▸ **PROBLEM TO SOLVE**: Rewrite every line of the listing below, swapping "Preview" for "Publish" and keeping everything else unchanged. Leave the pictures out.

▸ **INFORMATION SHOWN**:

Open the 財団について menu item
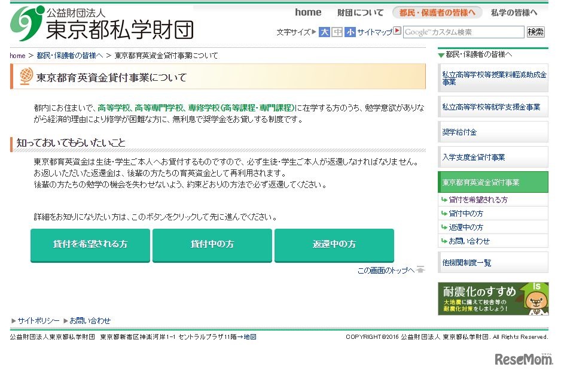The width and height of the screenshot is (561, 373). pos(361,12)

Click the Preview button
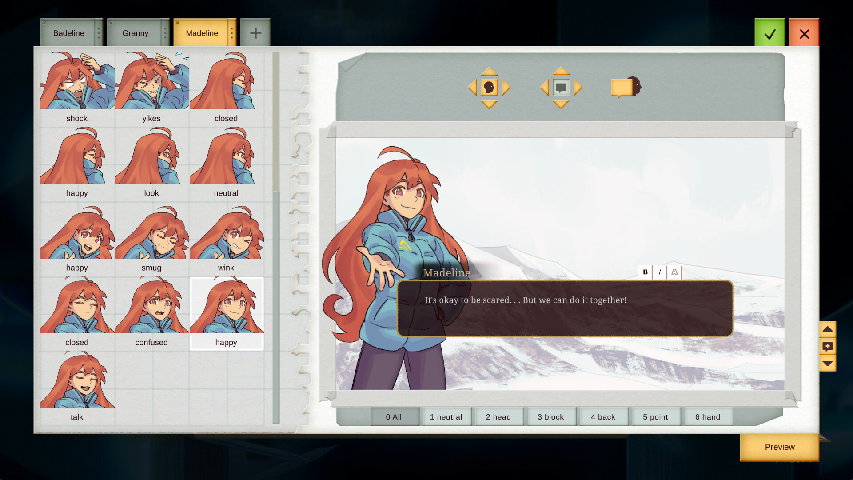(x=779, y=447)
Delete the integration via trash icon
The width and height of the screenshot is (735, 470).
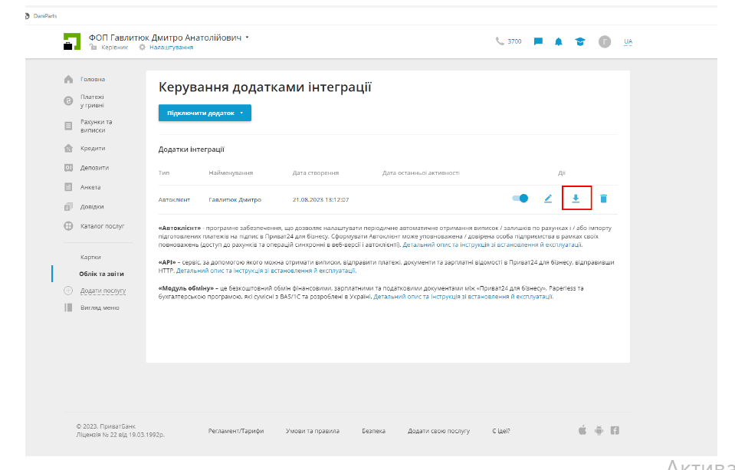pos(603,199)
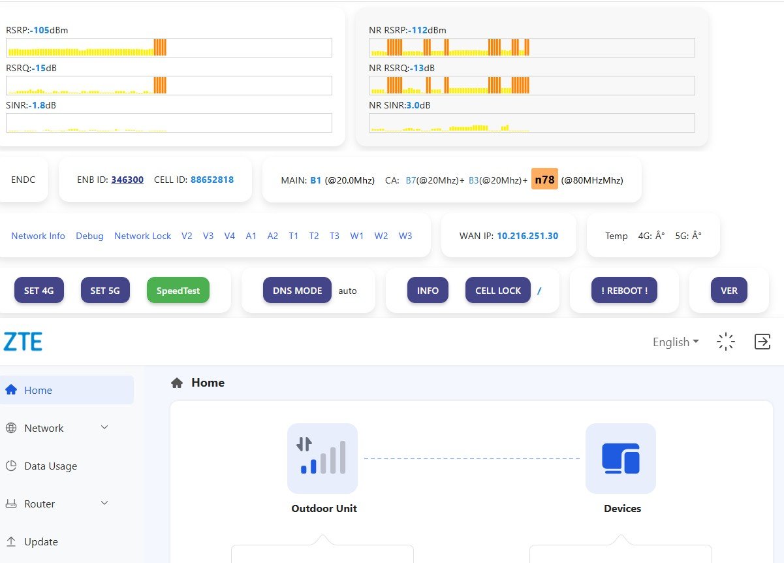Viewport: 784px width, 563px height.
Task: Click the n78 band orange badge
Action: (x=544, y=180)
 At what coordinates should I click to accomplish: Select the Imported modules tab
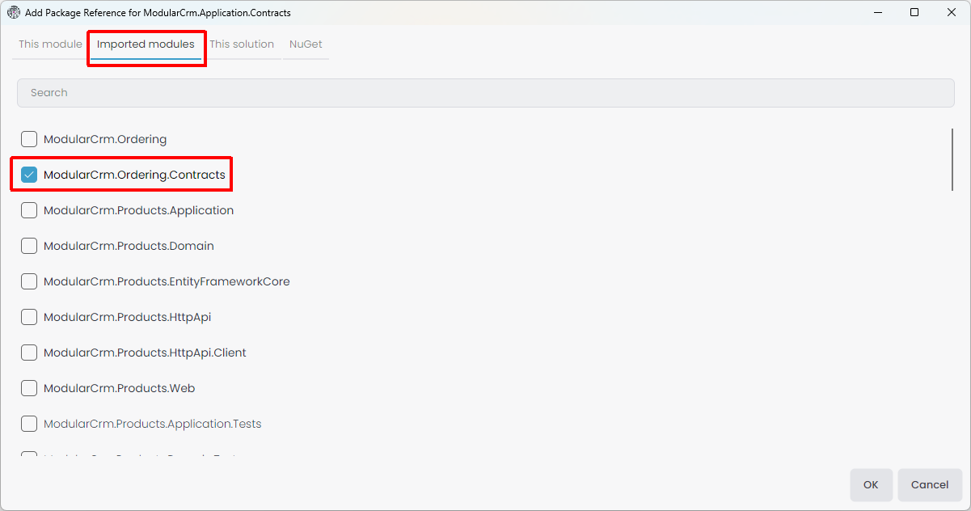(146, 44)
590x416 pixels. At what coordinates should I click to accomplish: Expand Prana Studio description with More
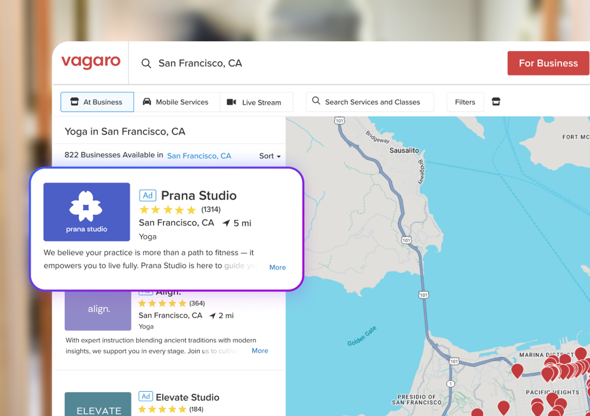(277, 267)
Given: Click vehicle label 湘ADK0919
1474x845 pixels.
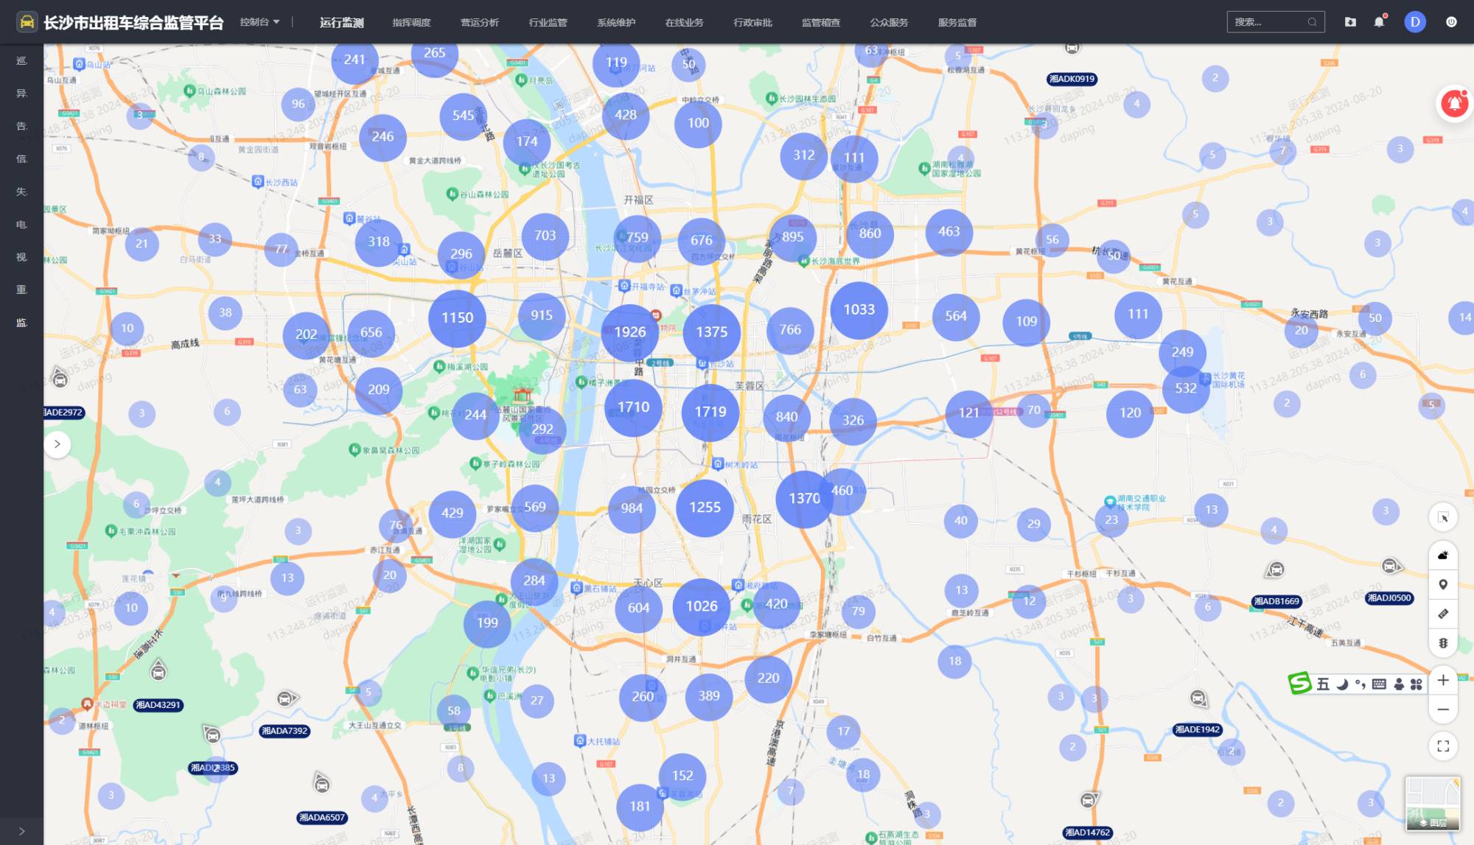Looking at the screenshot, I should 1072,79.
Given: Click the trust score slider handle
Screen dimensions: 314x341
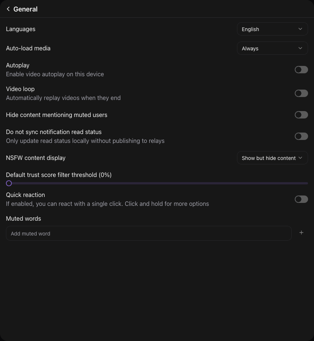Looking at the screenshot, I should (9, 183).
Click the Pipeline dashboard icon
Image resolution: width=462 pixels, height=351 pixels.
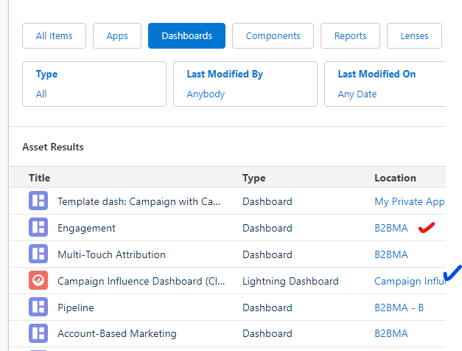point(38,307)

▸ **THE RESULT**:
Open the 財団について menu item
The width and height of the screenshot is (561, 373). pos(361,12)

Click the Publish button
(x=779, y=447)
Delete the integration via trash icon
The width and height of the screenshot is (735, 470).
pos(603,199)
Viewport: 784px width, 563px height.
Task: Click the n78 band orange badge
Action: (x=544, y=180)
 At what coordinates should I click to accomplish: Select the Imported modules tab
(146, 44)
590x416 pixels. At what coordinates should I click to accomplish: Expand Prana Studio description with More
(277, 267)
Given: Click vehicle label 湘ADK0919
1474x845 pixels.
Looking at the screenshot, I should 1072,79.
Given: Click the trust score slider handle
Screen dimensions: 314x341
Looking at the screenshot, I should (9, 183).
Click the Pipeline dashboard icon
Image resolution: width=462 pixels, height=351 pixels.
point(38,307)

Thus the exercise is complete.